PERINTAH TERTULIS 1:
Ubah bagian berita seminar lingkungan di Kupang, mulai dari "Seminar Nasional STT" sampai "STT IKAT Jakarta.", dengan mengganti "bauran" menjadi "hibrida".
PERINTAH TERTULIS 2:
Tuliskan lanjutan berita seminar lingkungan di Kupang mulai dari bagian terakhir yang ada.

Berita - Umum

Seminar Nasional STT IKAT Jakarta, Gubernur Melki : NTT Kalau Kita Salah Urus, Potensi Kerusakan Lingkungannya Besar Sekali

Kupang - Gubernur NTT, Emanuel Melkiades Laka Lena, menekankan tentang pentingnya pengelolaan sumber daya ekologis sebagai strategi pembangunan NTT yang inklusif dan berkelanjutan. Penekanan tersebut disampaikannya dalam kegiatan Seminar Nasional Sekolah Tinggi Theologi IKAT di Hotel Swiss Bellcourt, Kelapa Lima, Kota Kupang, pada Selasa (23/09/2025). Seminar Nasional bertema “Bersahabat dengan Alam” tersebut diselenggarakan secara bauran, sebagai rangkaian dari kegiatan Dies Natalis ke-40 STT IKAT Jakarta.

Gubernur Melki menegaskan bahwa seminar tersebut kontekstual karena dilaksanakan tepat setelah pertemuan tingkat nasional Wahana Lingkungan Hidup Indonesia (WALHI) di Sumba Timur. Menurutnya, WALHI secara khusus betul-betul mendorong NTT tetap menjadi provinsi yang ramah lingkungan.

Dalam materinya, Gubernur Melki menekankan empat prinsip utama pengelolaan sumber daya ekologi berkelanjutan. Keempat prinsip tersebut adalah efisiensi dalam penggunaan sumber daya, keadilan antar generasi, partisipasi masyarakat sebagai aktor utama, serta integrasi pembangunan dengan memperhitungkan dampak ekologis.

“NTT ini kalau kita salah urus, potensi kerusakan lingkungannya besar sekali,” tegasnya.

Komitmen tersebut, menurutnya, telah diperkuat dengan sejumlah regulasi, misalnya dengan Perda tata ruang laut dan pulau kecil, Peraturan Gubernur tentang Pengawasan Ruang Laut, Konservasi, hingga Perlindungan Tanah, serta Peraturan Gubernur khusus konservasi di TN Komodo.

Mantan anggota DPR RI tersebut lalu mengambil contoh berbagai tawaran untuk membuka kembali pertambangan mangan yang telah sampai ke mejanya.

“Saya lagi tahan. Sampai dengan ada persetujuan bersama, sampai dengan semua sudah sepakat dulu, baru kemudian kita jalan. Tanpa ada kesepakatan bersama para pihak yang terkait, tidak mungkin jalan,” ujar Gubernur Melki.



Menurut Melki, implementasi pengelolaan SDA ramah lingkungan mesti dijalankan melalui program-program seperti konservasi dan rehabilitasi alam, tata kelola air dan adaptasi iklim, pertanian dan perikanan berkelanjutan, energi terbarukan, penguatan kelembagaan, serta pendidikan dan literasi ekologis.

INFORMASI YANG DIBERIKAN:
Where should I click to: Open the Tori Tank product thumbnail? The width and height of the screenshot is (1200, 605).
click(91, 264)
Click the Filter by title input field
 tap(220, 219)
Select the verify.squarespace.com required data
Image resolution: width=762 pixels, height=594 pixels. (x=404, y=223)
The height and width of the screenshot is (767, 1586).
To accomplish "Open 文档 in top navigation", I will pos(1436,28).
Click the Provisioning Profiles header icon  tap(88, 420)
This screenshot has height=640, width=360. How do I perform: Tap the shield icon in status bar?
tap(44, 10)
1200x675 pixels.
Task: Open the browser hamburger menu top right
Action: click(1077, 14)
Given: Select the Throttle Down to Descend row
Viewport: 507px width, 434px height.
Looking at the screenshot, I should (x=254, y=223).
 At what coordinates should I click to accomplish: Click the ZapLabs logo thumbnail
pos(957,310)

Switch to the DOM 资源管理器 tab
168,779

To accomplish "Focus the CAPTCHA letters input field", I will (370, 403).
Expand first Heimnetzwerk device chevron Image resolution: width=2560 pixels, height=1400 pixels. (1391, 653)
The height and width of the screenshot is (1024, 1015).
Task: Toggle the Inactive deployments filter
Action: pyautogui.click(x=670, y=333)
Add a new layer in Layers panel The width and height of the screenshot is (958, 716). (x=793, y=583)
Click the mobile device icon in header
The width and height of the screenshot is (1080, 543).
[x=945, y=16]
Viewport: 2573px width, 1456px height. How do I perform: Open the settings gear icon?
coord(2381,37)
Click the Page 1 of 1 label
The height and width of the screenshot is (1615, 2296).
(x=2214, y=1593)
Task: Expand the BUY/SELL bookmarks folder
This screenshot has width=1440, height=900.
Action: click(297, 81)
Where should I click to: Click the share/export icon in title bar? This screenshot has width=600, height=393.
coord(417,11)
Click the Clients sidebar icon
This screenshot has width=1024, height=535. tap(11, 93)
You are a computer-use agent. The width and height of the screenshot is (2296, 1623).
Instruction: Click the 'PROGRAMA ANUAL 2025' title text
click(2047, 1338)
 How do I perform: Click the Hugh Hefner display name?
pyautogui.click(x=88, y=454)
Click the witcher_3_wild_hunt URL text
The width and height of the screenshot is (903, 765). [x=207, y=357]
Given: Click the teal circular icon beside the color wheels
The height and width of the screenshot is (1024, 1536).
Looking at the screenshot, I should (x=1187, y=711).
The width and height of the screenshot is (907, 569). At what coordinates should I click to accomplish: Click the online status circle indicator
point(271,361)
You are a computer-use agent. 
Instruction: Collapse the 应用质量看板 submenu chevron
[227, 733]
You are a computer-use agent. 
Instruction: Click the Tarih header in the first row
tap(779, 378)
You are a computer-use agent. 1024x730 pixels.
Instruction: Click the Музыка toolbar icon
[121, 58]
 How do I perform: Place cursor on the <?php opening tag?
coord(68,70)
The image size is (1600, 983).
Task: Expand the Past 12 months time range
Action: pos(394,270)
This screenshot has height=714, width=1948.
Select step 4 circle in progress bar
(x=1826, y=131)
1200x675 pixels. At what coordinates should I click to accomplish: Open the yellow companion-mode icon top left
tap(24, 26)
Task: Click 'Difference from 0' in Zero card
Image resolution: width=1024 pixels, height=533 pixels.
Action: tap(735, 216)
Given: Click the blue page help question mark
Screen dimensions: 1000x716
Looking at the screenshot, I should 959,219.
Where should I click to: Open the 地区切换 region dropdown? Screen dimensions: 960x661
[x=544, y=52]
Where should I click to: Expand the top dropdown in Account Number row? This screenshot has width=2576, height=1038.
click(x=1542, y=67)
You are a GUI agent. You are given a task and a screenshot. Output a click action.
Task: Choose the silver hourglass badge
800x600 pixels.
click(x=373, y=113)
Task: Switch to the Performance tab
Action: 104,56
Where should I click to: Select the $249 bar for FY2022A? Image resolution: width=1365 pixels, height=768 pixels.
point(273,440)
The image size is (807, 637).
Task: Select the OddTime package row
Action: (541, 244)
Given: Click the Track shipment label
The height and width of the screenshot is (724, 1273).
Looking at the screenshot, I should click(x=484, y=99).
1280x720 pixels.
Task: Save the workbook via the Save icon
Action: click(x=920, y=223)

JAWABAN TERTULIS 1:
Seminar Nasional STT IKAT Jakarta, Gubernur Melki : NTT Kalau Kita Salah Urus, Potensi Kerusakan Lingkungannya Besar Sekali

Kupang - Gubernur NTT, Emanuel Melkiades Laka Lena, menekankan tentang pentingnya pengelolaan sumber daya ekologis sebagai strategi pembangunan NTT yang inklusif dan berkelanjutan. Penekanan tersebut disampaikannya dalam kegiatan Seminar Nasional Sekolah Tinggi Theologi IKAT di Hotel Swiss Bellcourt, Kelapa Lima, Kota Kupang, pada Selasa (23/09/2025). Seminar Nasional bertema “Bersahabat dengan Alam” tersebut diselenggarakan secara hibrida, sebagai rangkaian dari kegiatan Dies Natalis ke-40 STT IKAT Jakarta.

JAWABAN TERTULIS 2:
Meski demikian, Melki tidak memungkiri tantangan-tantangan yang masih dihadapi. Sejumlah tantangan tersebut antara lain masalah kekeringan, deforestasi dan degradasi lahan, masalah ekonomi dan sosial seperti tekanan pemanfaatan sumber daya dan kemiskinan struktural, permasalahan tata kelola seperti lemahnya penegakan hukum dan keterbatasan data, belum optimalnya partisipasi masyarakat adat, serta terbatasnya infrastruktur dan teknologi.

Untuk mengatasi sejumlah tantangan tersebut, selain mengajak kolaborasi multi pihak seperti akademisi, dunia usaha, media, masyarakat sipil, dan tokoh agama, Gubernur Melki juga menekankan empat strategi lain yang bisa ditempuh. Keempat strategi tersebut adalah ekologi berkelanjutan dengan menyeimbangkan pemanfaatan dan pelestarian lingkungan, penguatan tata kelola dan regulasi, pemberdayaan masyarakat lokal khususnya masyarakat adat, serta pemanfaatan IPTEK untuk mengembangkan inovasi pertanian, energi, dan konservasi.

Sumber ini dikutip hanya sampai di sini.